(Exercise aim)
Format everything from the line containing "Image resolution: width=327" down to the end of the material as a JSON list of strings, one string per line, skipping blank lines. Leave the pictures out.

(Dataset entries)
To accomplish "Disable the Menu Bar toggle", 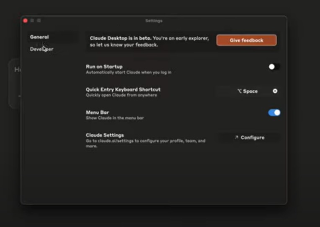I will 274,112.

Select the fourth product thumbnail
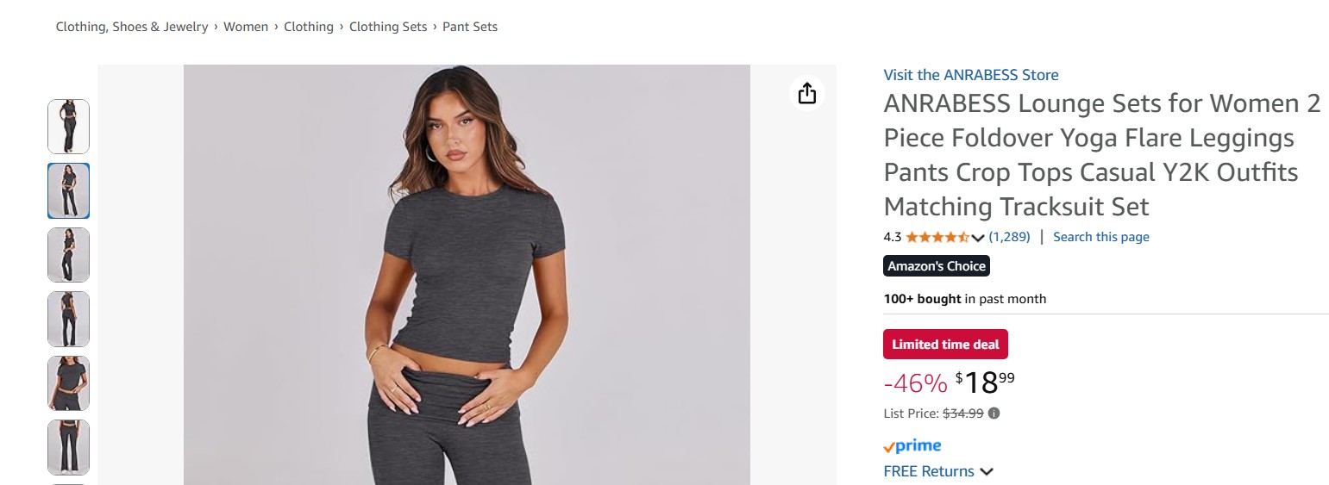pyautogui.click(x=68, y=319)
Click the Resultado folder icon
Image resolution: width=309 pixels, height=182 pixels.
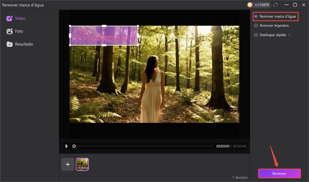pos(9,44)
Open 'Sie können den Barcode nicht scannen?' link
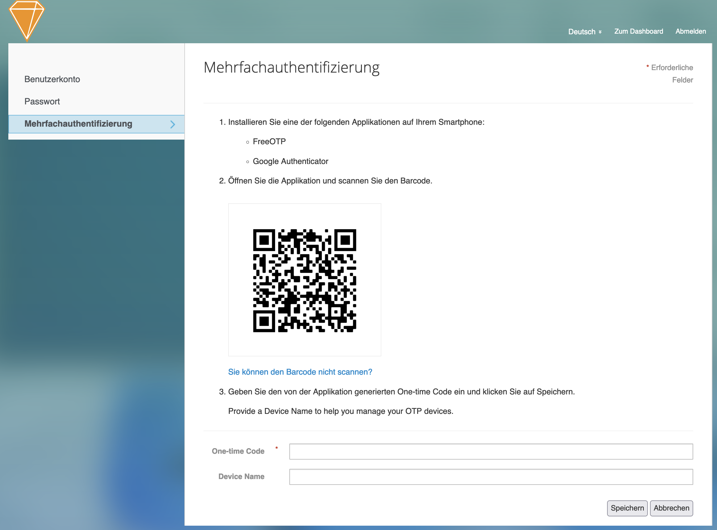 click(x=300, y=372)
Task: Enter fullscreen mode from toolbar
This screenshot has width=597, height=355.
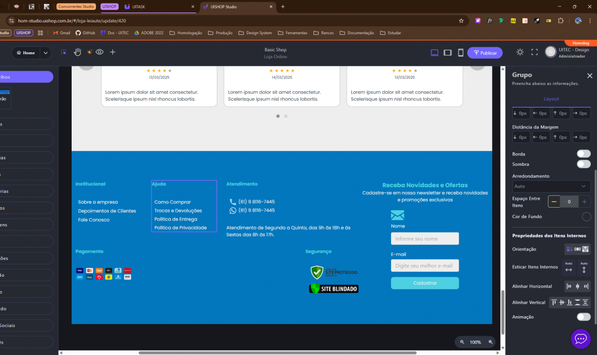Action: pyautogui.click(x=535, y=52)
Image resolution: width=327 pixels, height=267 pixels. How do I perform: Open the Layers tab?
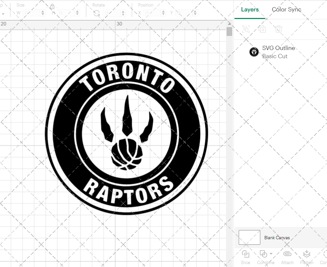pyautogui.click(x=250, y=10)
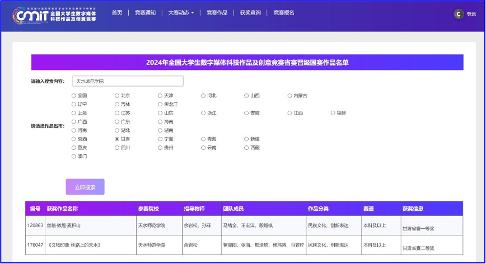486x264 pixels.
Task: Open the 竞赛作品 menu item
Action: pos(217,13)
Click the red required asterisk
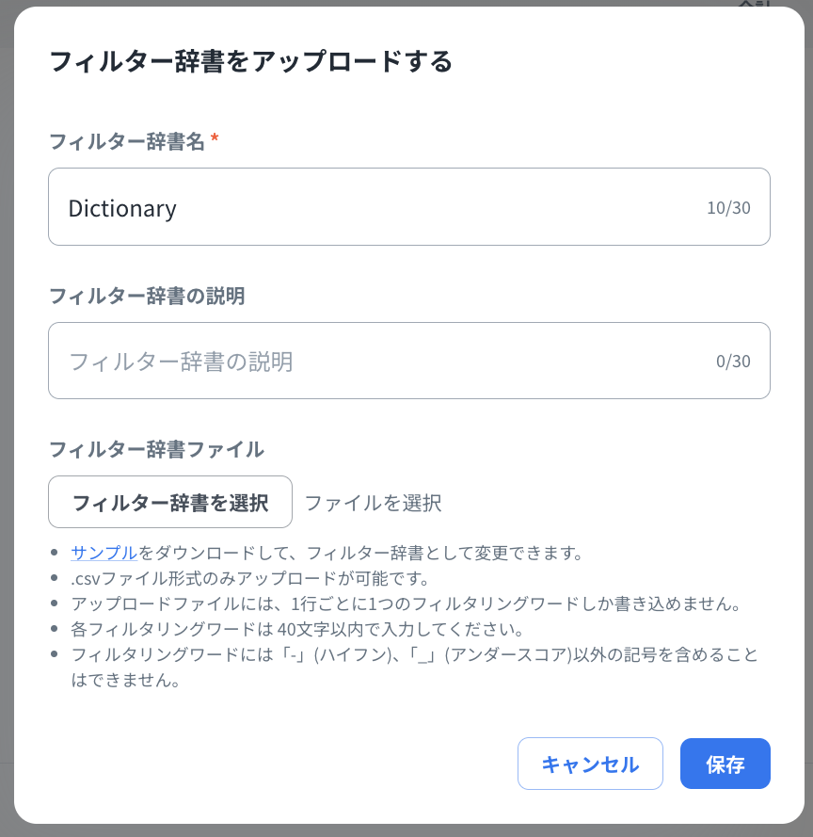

(Reply to the exercise)
[
  "Image resolution: width=327 pixels, height=267 pixels. How do I perform: Open the Layers tab?",
  "pyautogui.click(x=250, y=10)",
  "486x264 pixels.",
  "Task: Open the 竞赛作品 menu item",
  "Action: pos(217,13)",
  "Click the red required asterisk"
]